* _Task_
Below is a listing. Quote from it, exactly, the lines from the one containing "Tentang Kami (87, 957)" down to the one containing "비채 전시회 (125, 419)", both ends included, and nothing else.

▼▼▼

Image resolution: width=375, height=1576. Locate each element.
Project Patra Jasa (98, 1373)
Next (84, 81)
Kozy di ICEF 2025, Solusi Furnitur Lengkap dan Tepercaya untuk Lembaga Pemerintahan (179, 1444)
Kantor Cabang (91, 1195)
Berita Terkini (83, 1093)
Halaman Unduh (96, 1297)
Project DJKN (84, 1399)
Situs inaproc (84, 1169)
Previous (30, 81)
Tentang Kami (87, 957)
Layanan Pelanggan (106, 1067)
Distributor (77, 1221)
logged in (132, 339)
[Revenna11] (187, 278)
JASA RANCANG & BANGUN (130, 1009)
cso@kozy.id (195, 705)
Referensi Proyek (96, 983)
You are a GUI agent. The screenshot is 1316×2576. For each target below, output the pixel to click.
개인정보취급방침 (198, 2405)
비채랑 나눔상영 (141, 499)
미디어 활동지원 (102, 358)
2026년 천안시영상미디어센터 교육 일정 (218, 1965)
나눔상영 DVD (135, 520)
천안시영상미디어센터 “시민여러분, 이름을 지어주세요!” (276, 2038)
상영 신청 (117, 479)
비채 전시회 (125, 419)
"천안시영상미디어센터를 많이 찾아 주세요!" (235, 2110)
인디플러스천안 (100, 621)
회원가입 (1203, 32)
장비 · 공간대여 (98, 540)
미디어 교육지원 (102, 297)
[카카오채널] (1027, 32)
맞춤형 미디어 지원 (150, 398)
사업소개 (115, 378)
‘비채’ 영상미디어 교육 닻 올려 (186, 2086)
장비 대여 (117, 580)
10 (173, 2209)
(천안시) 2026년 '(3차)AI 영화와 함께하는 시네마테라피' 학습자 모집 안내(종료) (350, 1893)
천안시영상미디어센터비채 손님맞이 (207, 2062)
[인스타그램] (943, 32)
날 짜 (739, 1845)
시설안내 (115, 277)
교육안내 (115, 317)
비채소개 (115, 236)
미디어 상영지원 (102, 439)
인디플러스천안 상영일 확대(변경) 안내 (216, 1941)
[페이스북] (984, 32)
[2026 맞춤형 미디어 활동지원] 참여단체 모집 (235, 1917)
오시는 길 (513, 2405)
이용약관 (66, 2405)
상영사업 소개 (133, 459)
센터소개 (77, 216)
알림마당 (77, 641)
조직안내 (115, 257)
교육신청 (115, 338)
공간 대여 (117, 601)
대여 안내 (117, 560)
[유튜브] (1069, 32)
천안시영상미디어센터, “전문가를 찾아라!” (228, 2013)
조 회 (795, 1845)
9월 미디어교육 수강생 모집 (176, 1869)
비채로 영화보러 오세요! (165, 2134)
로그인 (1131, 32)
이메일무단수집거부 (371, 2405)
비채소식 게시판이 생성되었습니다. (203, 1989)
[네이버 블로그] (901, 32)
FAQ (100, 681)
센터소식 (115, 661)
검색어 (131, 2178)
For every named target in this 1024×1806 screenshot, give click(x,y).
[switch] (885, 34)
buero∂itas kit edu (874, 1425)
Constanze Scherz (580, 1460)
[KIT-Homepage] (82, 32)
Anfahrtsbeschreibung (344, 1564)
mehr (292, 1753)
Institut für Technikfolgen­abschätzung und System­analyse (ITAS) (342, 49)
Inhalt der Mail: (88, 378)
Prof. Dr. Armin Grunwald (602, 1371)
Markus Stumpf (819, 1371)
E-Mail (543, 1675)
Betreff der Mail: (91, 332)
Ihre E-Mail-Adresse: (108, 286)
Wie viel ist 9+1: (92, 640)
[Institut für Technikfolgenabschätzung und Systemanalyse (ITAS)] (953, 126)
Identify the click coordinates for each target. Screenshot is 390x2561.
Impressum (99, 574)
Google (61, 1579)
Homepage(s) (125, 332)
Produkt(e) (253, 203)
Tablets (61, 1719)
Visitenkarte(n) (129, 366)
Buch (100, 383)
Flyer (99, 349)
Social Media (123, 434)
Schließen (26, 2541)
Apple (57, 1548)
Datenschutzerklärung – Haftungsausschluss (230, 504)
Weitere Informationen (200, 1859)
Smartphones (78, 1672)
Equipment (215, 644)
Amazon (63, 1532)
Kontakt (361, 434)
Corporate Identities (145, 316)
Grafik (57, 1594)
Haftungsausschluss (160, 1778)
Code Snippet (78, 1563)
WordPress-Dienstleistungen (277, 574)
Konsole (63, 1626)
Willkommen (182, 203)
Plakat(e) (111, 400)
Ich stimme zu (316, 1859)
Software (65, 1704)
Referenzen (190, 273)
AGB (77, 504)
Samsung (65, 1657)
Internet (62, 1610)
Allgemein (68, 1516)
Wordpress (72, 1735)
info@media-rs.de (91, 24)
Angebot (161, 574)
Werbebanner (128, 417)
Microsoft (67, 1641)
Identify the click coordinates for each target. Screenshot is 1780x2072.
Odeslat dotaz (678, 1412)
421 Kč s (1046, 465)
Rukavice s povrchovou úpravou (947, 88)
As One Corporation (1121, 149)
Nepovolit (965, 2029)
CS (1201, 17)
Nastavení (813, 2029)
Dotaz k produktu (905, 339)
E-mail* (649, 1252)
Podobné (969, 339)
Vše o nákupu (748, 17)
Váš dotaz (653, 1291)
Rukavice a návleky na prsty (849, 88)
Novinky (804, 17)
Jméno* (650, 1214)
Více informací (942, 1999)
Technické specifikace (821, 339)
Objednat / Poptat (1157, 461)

▲▲▲

* _Solution below_
Tentang Kami (87, 957)
Layanan Pelanggan (106, 1067)
Distributor (77, 1221)
logged in (132, 339)
[Revenna11] (187, 278)
JASA RANCANG & BANGUN (130, 1009)
cso@kozy.id (195, 705)
Referensi Proyek (96, 983)
You are a GUI agent. The screenshot is 1316×2576. For each target below, output the pixel to click.
개인정보취급방침 (198, 2405)
비채랑 나눔상영 (141, 499)
미디어 활동지원 (102, 358)
2026년 천안시영상미디어센터 교육 일정 (218, 1965)
나눔상영 DVD (135, 520)
천안시영상미디어센터 “시민여러분, 이름을 지어주세요!” (276, 2038)
상영 신청 (117, 479)
비채 전시회 (125, 419)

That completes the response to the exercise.